5 Nor was the evidence of the defendant’s solicitation so inflammatory as to substantially outweigh its highly probative nature. The evidence of solicitation of murder was not as inflammatory as the evidence that the jury would hear at trial regarding the defendant’s murder of the victim by strangulation or smothering. See Howe, 159 N.H. at 378 (concluding that other bad act images were not likely to have any greater emotional impact on the jury than the charged images). Moreover, as the State argued during the pretrial hearing, the proffered testimony “would constitute just a small portion of the testimony of a single witness,” and the “details of the solicitation [were] not gory or particularly malicious.” Accordingly, we conclude that the trial court did not unsustainably exercise its discretion when it ruled that evidence of the defendant’s attempted solicitation would be admissible at trial. See Cassavaugh, 161 N.H. at 95, 98-99 (concluding that admission of evidence of defendant’s prior threat to kill victim in first-degree murder case was not so inflammatory as to substantially outweigh its probative value where defendant’s intent was contested).
Finally, the defendant argues that the trial court’s denial of his request for an evidentiary hearing on the admissibility of the Rule 404(b) evidence deprived him of his right to due process under the State and Federal Constitutions. See U.S. CONST. amend. XIV; N.H. CONST. pt. I, art. 15. The State argues that the defendant failed to preserve this argument for appellate review and urges us not to reach its merits.

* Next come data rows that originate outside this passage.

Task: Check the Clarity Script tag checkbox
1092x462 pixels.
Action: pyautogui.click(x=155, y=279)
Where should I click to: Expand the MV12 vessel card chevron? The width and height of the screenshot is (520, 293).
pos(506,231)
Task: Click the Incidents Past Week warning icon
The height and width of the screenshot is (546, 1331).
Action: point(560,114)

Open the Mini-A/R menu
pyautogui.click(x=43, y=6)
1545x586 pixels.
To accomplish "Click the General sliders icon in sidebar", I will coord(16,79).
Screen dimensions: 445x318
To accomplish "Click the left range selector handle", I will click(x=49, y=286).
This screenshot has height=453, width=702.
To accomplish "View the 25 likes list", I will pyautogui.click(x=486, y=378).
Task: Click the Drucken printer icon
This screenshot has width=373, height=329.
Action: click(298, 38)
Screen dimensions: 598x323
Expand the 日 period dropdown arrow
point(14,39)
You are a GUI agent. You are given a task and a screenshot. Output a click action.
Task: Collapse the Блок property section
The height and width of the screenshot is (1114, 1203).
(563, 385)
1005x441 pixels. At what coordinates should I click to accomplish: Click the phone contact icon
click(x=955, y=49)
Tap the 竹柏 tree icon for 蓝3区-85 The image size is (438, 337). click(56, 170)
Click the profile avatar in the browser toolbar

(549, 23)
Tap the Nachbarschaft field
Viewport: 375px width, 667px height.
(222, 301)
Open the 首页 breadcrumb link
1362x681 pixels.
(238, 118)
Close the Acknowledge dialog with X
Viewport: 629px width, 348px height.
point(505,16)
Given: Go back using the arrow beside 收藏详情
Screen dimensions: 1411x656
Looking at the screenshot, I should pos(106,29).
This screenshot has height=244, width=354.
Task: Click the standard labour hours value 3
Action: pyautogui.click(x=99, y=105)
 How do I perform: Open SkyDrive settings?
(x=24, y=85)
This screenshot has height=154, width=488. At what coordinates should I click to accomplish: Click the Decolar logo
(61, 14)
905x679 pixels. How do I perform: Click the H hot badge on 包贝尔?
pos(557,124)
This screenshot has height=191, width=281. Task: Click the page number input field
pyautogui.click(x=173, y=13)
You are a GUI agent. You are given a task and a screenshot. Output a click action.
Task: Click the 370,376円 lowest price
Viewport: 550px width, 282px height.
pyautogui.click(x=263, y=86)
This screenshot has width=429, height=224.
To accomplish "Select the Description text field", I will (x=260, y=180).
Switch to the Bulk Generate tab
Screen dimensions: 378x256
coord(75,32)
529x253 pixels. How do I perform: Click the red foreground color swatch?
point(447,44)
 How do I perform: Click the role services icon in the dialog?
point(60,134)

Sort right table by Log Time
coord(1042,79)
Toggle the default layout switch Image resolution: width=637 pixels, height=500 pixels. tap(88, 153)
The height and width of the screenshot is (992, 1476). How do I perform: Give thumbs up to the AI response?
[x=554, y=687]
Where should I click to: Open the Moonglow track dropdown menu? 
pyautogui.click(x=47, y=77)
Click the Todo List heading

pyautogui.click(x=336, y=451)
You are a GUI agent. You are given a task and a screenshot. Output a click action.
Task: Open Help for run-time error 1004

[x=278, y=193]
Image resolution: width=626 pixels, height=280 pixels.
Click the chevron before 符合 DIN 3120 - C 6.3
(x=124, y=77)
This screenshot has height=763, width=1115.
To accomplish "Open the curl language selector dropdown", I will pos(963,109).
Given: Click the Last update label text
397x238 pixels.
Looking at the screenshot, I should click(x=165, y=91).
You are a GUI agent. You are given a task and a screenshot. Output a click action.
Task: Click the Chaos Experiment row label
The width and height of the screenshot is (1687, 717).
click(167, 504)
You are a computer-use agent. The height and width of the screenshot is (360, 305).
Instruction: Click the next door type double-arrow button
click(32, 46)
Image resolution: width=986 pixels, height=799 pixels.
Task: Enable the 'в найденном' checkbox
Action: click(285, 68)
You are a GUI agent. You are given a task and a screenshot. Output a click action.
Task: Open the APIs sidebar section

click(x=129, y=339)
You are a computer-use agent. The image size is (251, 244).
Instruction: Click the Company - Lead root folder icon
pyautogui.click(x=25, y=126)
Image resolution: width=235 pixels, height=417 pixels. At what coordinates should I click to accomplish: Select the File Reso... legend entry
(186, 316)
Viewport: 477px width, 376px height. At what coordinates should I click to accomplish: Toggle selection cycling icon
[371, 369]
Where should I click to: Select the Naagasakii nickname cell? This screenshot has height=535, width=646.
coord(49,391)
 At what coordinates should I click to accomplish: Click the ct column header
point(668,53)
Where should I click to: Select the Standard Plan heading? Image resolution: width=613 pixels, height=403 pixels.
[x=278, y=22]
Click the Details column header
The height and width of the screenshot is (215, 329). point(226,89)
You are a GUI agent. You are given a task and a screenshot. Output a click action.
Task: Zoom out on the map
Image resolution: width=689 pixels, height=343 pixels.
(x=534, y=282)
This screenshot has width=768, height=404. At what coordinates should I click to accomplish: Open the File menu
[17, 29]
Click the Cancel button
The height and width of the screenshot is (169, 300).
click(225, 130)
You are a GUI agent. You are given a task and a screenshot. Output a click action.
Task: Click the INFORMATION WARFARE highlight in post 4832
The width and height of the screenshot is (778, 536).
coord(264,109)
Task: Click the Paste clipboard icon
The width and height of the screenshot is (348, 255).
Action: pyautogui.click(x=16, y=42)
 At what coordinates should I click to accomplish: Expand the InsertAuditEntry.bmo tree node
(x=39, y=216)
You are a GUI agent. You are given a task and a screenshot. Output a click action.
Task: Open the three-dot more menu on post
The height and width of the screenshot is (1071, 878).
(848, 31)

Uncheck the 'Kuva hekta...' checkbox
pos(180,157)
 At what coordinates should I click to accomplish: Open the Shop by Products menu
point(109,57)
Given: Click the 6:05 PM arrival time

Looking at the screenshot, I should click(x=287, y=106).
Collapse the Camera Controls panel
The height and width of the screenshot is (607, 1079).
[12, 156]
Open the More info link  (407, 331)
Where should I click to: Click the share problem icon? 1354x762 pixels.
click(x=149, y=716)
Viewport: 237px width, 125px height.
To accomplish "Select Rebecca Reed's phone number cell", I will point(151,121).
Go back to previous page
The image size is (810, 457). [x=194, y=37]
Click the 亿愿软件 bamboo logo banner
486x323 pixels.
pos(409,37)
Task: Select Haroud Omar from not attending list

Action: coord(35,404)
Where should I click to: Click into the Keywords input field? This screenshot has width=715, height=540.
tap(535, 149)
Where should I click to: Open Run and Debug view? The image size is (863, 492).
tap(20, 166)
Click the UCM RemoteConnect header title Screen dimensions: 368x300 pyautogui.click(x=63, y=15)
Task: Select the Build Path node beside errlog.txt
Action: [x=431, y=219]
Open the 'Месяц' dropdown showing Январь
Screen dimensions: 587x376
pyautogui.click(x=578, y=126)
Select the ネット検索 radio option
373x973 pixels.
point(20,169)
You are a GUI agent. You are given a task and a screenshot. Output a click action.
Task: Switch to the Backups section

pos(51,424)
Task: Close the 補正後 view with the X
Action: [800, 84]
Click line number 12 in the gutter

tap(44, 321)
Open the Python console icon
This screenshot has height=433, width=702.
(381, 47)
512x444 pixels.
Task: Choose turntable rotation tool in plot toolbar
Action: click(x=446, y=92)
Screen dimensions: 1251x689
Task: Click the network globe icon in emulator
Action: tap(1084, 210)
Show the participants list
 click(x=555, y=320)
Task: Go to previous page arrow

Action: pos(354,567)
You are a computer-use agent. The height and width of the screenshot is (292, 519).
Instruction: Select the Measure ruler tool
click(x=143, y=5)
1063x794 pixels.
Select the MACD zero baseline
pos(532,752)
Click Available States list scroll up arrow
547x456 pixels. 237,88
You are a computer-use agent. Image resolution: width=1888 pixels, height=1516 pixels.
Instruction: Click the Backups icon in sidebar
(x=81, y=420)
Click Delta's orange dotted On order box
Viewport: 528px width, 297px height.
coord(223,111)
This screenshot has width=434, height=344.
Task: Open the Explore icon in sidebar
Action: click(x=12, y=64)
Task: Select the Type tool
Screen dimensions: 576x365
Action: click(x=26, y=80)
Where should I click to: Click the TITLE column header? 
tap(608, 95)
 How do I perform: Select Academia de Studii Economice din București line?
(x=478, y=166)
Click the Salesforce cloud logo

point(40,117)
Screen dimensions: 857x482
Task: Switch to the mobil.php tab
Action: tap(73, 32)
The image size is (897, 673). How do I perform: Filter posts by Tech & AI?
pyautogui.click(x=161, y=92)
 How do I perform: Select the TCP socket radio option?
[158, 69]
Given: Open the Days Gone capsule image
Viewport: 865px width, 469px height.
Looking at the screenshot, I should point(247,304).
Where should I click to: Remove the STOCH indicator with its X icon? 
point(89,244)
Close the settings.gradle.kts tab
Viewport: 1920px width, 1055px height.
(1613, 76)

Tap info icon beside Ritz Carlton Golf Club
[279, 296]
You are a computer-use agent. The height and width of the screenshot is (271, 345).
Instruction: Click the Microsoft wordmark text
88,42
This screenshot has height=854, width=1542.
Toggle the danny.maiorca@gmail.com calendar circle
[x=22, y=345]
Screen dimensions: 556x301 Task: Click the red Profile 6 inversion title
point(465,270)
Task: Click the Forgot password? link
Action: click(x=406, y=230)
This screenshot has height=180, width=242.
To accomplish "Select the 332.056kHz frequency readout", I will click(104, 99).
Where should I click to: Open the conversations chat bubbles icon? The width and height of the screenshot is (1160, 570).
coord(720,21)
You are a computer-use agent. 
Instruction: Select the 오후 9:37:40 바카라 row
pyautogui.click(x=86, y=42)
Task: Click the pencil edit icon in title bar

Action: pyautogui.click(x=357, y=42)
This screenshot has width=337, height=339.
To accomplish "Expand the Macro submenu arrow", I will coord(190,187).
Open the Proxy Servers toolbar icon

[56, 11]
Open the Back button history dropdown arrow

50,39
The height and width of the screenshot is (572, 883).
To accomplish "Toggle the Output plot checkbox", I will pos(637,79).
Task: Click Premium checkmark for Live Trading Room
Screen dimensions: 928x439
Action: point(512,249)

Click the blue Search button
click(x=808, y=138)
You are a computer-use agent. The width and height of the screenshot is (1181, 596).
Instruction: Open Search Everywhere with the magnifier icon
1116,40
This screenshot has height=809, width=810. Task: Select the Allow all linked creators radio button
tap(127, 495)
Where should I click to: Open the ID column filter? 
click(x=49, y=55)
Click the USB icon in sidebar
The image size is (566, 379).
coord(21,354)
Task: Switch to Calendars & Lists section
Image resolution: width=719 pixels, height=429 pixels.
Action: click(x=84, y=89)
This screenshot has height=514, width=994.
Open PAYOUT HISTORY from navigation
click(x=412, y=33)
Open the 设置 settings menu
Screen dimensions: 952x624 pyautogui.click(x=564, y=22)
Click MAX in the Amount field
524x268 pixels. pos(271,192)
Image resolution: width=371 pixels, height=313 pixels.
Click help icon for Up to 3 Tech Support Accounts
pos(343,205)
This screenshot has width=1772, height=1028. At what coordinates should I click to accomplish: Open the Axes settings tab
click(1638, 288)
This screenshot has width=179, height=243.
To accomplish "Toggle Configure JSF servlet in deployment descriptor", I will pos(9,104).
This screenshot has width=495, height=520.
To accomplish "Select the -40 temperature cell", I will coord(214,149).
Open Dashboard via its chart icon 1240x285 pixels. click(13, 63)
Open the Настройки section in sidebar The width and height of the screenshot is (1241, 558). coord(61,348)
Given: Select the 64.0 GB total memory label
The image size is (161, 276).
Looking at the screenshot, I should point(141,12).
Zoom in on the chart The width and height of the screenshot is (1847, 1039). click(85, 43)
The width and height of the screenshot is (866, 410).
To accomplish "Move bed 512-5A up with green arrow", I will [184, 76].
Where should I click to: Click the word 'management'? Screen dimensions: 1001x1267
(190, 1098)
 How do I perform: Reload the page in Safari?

To preserve a state constitutional claim, the defendant must: (1) raise it in the trial court; and (2) specifically invoke a provision of the State Constitution in his brief. State v. Kuchman, 168 N.H. 779, 794 (2016). Here, the defendant’s assertion in his objection to the State’s motion in limine that “an evidentiary hearing is appropriate in this case” is insufficient to preserve a state constitutional claim for our review. See In the Matter of Kempton & Kempton, 167 N.H. 785, 793 (2015) (concluding that respondent’s “mere reference to ‘due process’” was insufficient to preserve state constitutional claim for review). Similarly, we do not reach the defendant’s federal constitutional claim because it was not raised by the defendant prior to the court’s pretrial ruling or in a motion to reconsider. It has, therefore, not been preserved for appeal. See State v. Murray, 134 N.H. 613, 615 (1991).
In sum, we conclude that the trial court did not err when it granted the State’s motion in limine to admit evidence of the defendant’s murder solicitation. In addition, we conclude that the defendant failed to preserve his due process argument. The remaining issues that the defendant raised either do not warrant further discussion, see Vogel v. Vogel, 137 N.H. 321, 322 (1993), or are waived. See Town of Londonderry v. Mesiti Dev., 168 N.H. 377, 379-80 (2015) (issues raised in notice of appeal but not briefed are waived);
6 State v. Barnes, 150 N.H. 715, 720 (2004) (inadequately developed arguments are waived). Accordingly, we affirm.
Affirmed.
BASSETT and COUNTWAY, JJ., concurred; ABRAMSON, J., retired superior court justice, specially assigned under RSA 490:3, II, concurred.